EU_corona[, mean(cases)]
```

### We can also do some descriptive statistics. Here we perform opeations directly within "j". Compare with the data frame approach:

# the data frame
```{r}
mean(EU_corona[, "cases"])
```

#Computing on rows and columns 

```{r}
EU_corona[country == "Germany", max(cases)]
```

### We will use the examples from the "i" and combine with the "j" to perform statistic operations. It is also an alternative that saves energy and memory in comparison with data frames, as they would return all the columns only to compute some operations of rows. 

```{r}
EU_corona[type == "death", .(mean(cases))]

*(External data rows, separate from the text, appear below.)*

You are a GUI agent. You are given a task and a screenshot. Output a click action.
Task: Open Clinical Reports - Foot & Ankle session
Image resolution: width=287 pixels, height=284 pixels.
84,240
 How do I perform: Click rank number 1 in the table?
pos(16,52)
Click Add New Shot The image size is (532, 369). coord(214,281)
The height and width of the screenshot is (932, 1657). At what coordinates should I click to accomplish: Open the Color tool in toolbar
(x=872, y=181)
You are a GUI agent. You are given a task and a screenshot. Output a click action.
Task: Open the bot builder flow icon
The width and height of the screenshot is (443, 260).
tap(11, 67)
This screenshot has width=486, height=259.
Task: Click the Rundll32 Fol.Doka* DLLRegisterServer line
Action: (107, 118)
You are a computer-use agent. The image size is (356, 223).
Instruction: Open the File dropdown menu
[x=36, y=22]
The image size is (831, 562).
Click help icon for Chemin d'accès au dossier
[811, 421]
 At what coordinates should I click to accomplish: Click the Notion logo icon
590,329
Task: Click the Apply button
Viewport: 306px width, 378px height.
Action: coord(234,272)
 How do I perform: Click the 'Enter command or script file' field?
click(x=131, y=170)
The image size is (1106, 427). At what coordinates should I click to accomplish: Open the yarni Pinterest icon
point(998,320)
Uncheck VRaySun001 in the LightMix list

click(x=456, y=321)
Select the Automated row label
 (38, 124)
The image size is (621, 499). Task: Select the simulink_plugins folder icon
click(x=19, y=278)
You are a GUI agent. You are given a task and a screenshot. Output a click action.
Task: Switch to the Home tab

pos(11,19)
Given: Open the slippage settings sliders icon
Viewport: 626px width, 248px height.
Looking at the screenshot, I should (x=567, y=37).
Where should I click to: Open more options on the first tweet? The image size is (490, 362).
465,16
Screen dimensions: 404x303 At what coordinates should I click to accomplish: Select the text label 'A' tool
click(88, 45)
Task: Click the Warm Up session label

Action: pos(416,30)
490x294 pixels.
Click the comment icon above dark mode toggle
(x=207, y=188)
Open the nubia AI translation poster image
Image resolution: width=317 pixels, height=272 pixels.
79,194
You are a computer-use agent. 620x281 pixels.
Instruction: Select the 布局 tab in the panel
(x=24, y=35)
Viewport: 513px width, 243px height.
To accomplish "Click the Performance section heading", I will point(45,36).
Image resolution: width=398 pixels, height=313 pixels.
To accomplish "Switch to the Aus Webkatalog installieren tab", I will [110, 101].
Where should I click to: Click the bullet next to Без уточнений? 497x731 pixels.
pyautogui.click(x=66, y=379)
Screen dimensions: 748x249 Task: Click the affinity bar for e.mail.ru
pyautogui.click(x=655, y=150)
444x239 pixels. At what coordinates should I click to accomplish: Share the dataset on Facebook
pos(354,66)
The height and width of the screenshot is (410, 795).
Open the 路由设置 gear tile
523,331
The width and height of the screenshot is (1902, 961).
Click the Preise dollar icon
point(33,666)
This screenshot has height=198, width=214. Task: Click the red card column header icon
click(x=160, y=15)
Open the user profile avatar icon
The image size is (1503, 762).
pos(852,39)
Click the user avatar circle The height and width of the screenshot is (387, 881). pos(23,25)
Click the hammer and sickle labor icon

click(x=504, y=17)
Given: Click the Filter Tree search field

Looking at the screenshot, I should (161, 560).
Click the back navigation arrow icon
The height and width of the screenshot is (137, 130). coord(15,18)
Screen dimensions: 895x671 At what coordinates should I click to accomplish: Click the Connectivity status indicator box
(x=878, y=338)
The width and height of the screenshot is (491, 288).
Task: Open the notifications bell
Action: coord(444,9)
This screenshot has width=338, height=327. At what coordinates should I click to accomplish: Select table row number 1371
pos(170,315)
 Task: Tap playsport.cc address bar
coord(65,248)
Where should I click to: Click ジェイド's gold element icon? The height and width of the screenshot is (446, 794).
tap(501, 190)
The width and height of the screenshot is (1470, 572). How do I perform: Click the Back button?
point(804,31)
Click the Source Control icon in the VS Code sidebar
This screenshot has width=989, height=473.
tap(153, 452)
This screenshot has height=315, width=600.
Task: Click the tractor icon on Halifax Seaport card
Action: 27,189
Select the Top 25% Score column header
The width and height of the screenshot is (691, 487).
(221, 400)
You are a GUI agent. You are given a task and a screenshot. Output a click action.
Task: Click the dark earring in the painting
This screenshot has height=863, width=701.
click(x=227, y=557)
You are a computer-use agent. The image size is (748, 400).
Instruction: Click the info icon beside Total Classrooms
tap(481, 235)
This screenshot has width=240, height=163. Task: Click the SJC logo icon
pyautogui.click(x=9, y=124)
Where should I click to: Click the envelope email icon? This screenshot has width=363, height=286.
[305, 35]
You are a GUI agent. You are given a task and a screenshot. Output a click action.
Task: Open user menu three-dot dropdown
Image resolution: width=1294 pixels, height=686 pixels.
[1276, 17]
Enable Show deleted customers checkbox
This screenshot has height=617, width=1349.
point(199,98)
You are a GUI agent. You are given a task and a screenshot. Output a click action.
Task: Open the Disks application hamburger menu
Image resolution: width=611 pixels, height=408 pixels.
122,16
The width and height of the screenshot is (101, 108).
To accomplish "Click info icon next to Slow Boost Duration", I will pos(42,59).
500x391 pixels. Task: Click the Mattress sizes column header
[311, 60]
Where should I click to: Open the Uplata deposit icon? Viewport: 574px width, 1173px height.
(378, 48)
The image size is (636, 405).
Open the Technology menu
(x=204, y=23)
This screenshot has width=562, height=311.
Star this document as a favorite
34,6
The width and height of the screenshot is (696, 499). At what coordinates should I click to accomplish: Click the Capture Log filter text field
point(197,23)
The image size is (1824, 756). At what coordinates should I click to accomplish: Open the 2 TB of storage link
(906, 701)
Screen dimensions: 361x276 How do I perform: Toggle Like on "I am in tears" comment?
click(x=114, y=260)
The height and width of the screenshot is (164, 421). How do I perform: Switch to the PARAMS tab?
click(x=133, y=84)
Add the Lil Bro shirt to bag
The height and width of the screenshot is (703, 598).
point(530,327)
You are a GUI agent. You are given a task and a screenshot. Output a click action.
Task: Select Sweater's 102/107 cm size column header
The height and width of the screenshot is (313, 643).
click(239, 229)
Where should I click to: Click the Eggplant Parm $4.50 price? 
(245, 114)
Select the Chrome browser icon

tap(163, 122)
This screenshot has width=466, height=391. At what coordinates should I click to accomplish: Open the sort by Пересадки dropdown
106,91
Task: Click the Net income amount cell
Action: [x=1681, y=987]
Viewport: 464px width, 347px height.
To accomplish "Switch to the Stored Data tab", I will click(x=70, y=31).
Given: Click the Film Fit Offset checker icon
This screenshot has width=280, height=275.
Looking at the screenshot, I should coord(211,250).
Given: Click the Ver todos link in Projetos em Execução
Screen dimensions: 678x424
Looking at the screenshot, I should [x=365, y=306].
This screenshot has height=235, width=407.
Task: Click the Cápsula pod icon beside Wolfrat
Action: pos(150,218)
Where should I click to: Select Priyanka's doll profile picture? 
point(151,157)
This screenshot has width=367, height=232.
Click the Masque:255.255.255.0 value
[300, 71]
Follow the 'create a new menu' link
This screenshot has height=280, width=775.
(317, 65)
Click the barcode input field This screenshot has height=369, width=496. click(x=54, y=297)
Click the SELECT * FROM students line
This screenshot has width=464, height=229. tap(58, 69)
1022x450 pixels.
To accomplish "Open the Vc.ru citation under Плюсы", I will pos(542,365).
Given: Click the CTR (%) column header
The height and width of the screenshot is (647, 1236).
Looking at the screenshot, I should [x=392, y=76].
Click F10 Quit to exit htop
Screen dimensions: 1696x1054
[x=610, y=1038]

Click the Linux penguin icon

mean <- EU_corona[, .(mean_cases = mean(cases))]
```

### As an last example on "j", we will perform multiple operations. We will check a specific country during this year and see the mean and median of cases.  

```{r}
EU_corona[country == "Germany" & date > "2021-01-01", .(mean_cases = mean(cases), median_cases = median(cases))]
```

### Lastly, we will talk about the "by" argument. It is a grouping operation. Here we will look more specifically at the number of deaths by country.

```{r}
n_deaths <- EU_corona[type == "death", .(total = sum(cases)), by = "country"]
```

# The final example will see the total sum of cases in Germany.

```{r}
deu_cases <- EU_corona[country == "Germany", .(main_cases = sum(cases)), by = c("type")]
```

### Moving to the final step, we will talk about chaining expressions. Chaining allows us to do sucessive operations on the results that we had in the previous brackets. You can certaintly use a high number of chains to obtain high specific results. Wise reminder: Do not try multiple chainings at once, slow and steady is the way to not receive an error.

```{r}
EU_corona[type == "death", .(total = max(cases)), by = c("date", "country")][order(-total)]
```

# Ok! We covered only the surface of data.tables! If you want to delve into it more deeply, we recommend taking a look at .SDs and application of functions to columns.